И это длилось целые сутки. Если бы у нее было зеркало, то, поглядевшись в него, она, наверное, не узнала бы себя и с ужасом отскочила, словно бы вместо своего лица ей показалось чье-нибудь другое. От бровей поперек лба прорезалась у нее суровая складка; широко раскрывшиеся, безжизненно-тусклые глаза ушли глубоко в глазные впадины, скулы осунулись, а в длинной, роскошной косе сильно засеребрились седые нити, и волосы стали падать с каждым днем все больше и больше. Тюрьма разрушала здоровье и красоту женщины, разрушала и душу живую.

Она не плакала, только веки ее были сухо воспалены и ощущалась в них резь, если сомкнуть их или внезапно посмотреть на свет. Да тут и не могло быть места слезам, которые как бы то ни было, но все-таки облегчают и даже освежают душу, а это глухое отчаяние сушит и давит все в человеческом организме.

Полицейский приставник два раза входил, по обязанности, в ее нумер, приносил обедать и потом поставил и зажег ночник, каждый раз, по обыкновению, кидая ей мимоходом два-три слова. Но Бероева не понимала, что и о чем говорит он ей, даже почти не расслышала ни слов, ни шагов его, потому что все звуки сливались теперь в ее ушах в какой-то смутный, безразличный шум. Погруженная в омут обуявших ее образов, она почти и не различала даже присутствия постороннего человека в своей комнате.
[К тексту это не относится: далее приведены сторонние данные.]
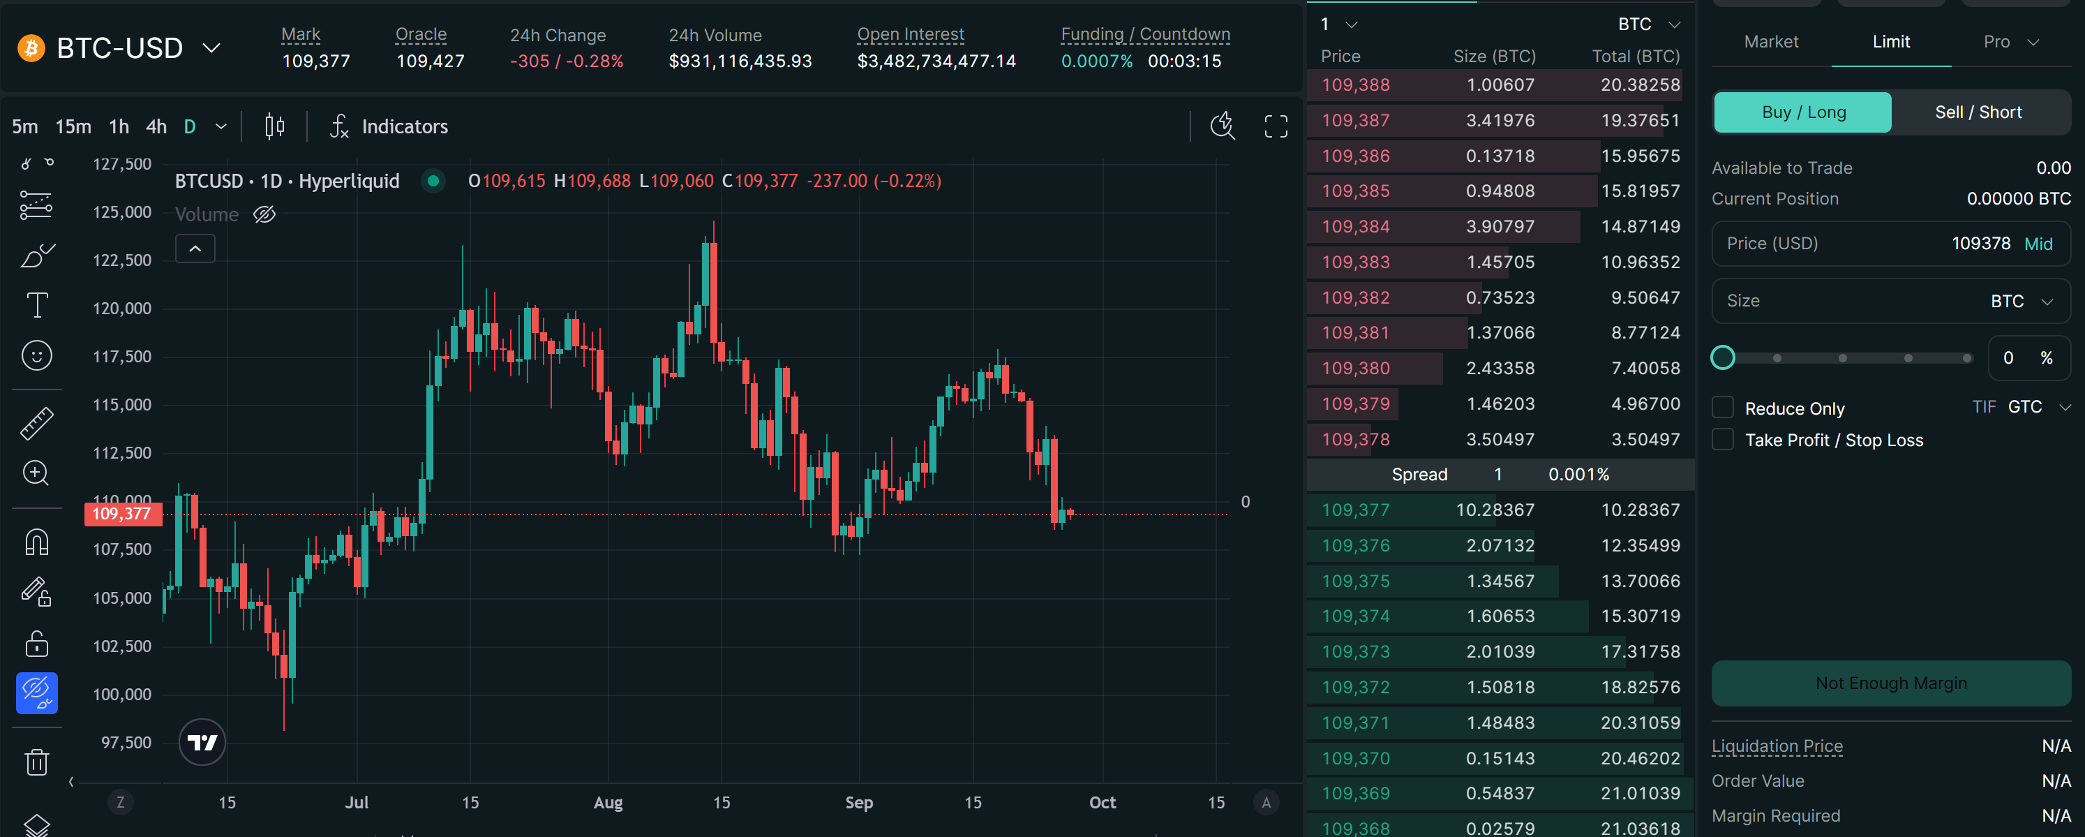Click the ruler measure tool
The height and width of the screenshot is (837, 2085).
pos(36,423)
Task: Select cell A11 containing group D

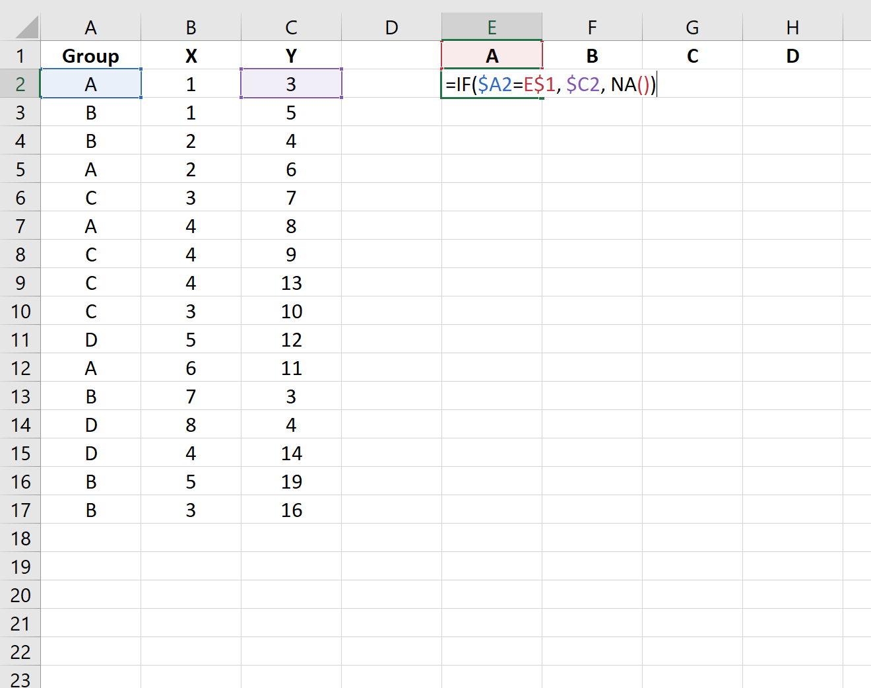Action: click(x=90, y=339)
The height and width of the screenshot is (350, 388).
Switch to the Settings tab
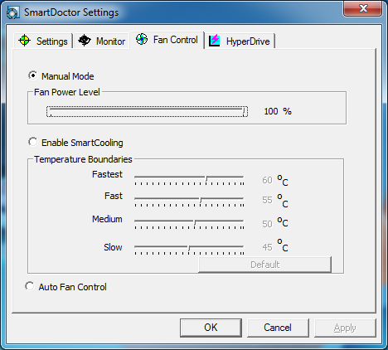(43, 41)
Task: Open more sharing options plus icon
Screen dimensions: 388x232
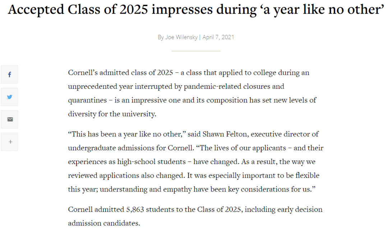Action: [9, 142]
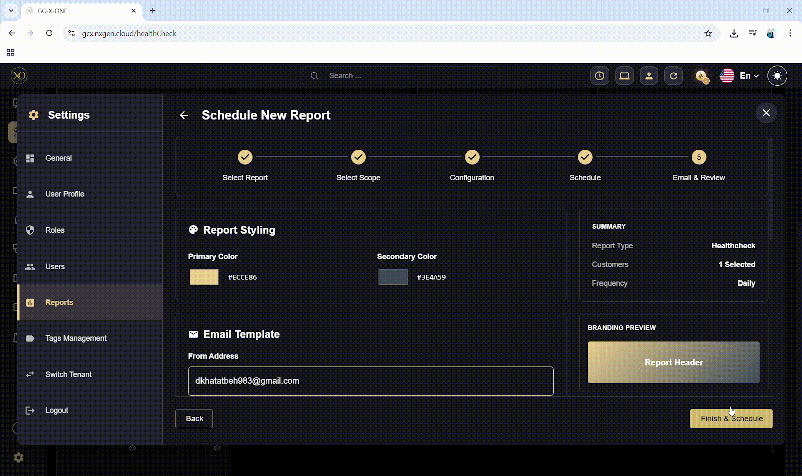Viewport: 802px width, 476px height.
Task: Click the Switch Tenant menu item
Action: (x=68, y=374)
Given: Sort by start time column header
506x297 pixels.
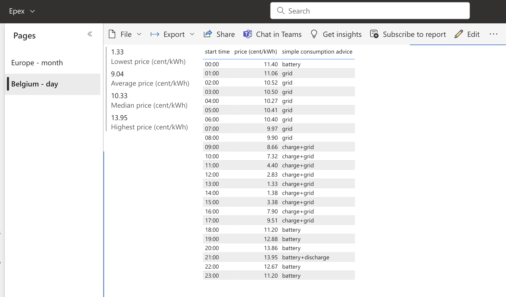Looking at the screenshot, I should [x=217, y=52].
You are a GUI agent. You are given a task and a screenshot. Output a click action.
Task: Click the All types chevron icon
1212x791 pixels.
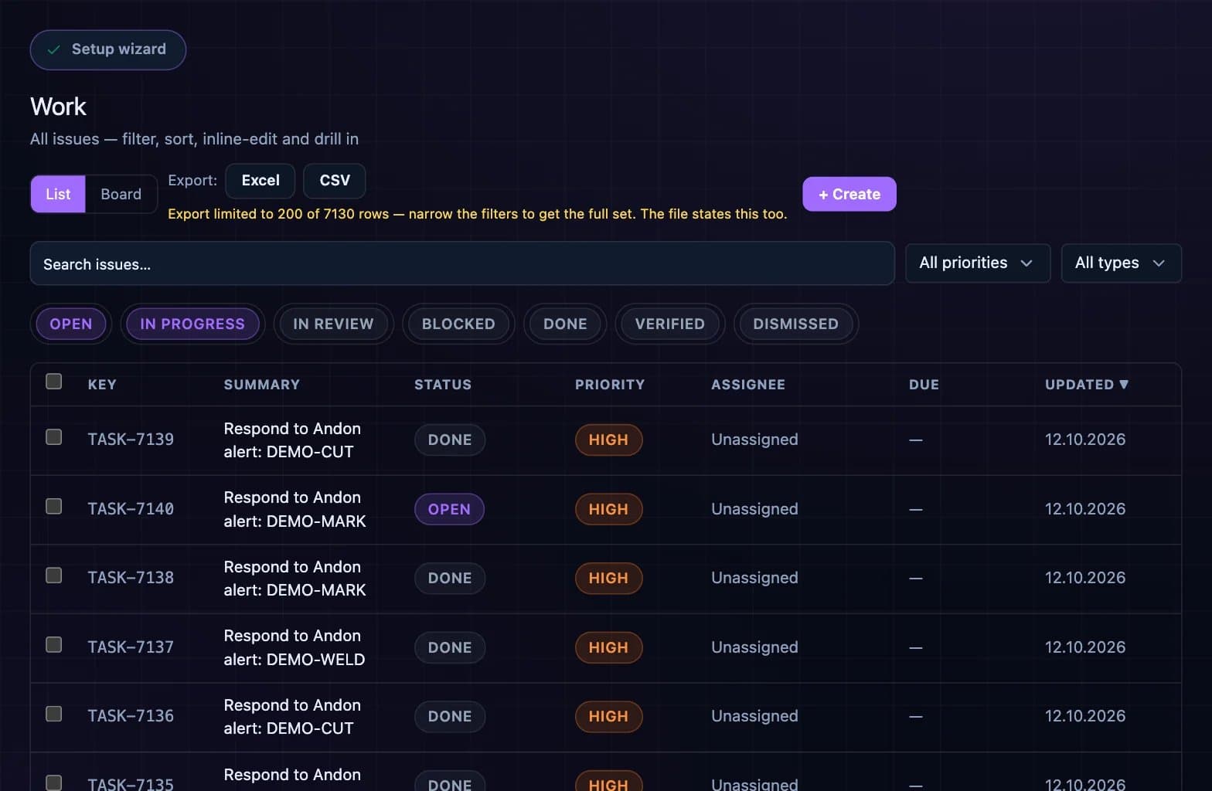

Можно бы было подумать, что это не женщина, а какое-то существо из другого мира, либо покончившее все расчеты с землею, либо никогда и не имевшее с нею ничего общего.

Среди ночи нагорелая светильня в истощившемся шкалике начала трещать, помигала с минуту умирающими вспышками, затем отделился от нее кверху последний синий огонек — и в карцере мгновенно разлилась непроницаемая, густая темнота вместе с горьковатым смрадом дымящейся копоти.

В эту самую ночь, еще в блаженном неведении, муж Бероевой на всех парах мчался к Петербургу.

Арестантка не спала. Целый день и всю ночь затем, до этой минуты, она почти неподвижно лежала в одном и том же положении. Но теперь, вместе с могильною темнотою, когда фантазия еще ярче стала рисовать образы сирот детей и мужа, разлуку с ними и палача на эшафоте среди Конной площади, меж густой толпы равнодушно любопытных зрителей, ею овладела мутящая тоска, а вместе с тоскою мелькнул и слабый проблеск какого-то сознания.

«Нет, могила лучше… не будешь мучиться, позора не увидишь… лучше, лучше, лучше…»

И вместе с этою мыслью Бероева торопливо опустила руку в карман, достала носовой платок и села на постели.

В мрачном и сосредоточенном спокойствии свертела она из платка жгут, накинула его себе на шею и, завязав под горло узел, медленно, но сильно стала затягивать его обеими руками.

Однако операция эта не удалась: она была мучительна, но не привела к счастливой цели, так как в ослабевшей руке Бероевой не оказалось теперь настолько силы, чтобы можно было удобно задушиться.

Но раз напавши на мысль о самоубийстве, Бероева уже не покидала ее. В этой мысли для нее являлся единственный выход из своего положения, и она твердо решилась покончить с собою.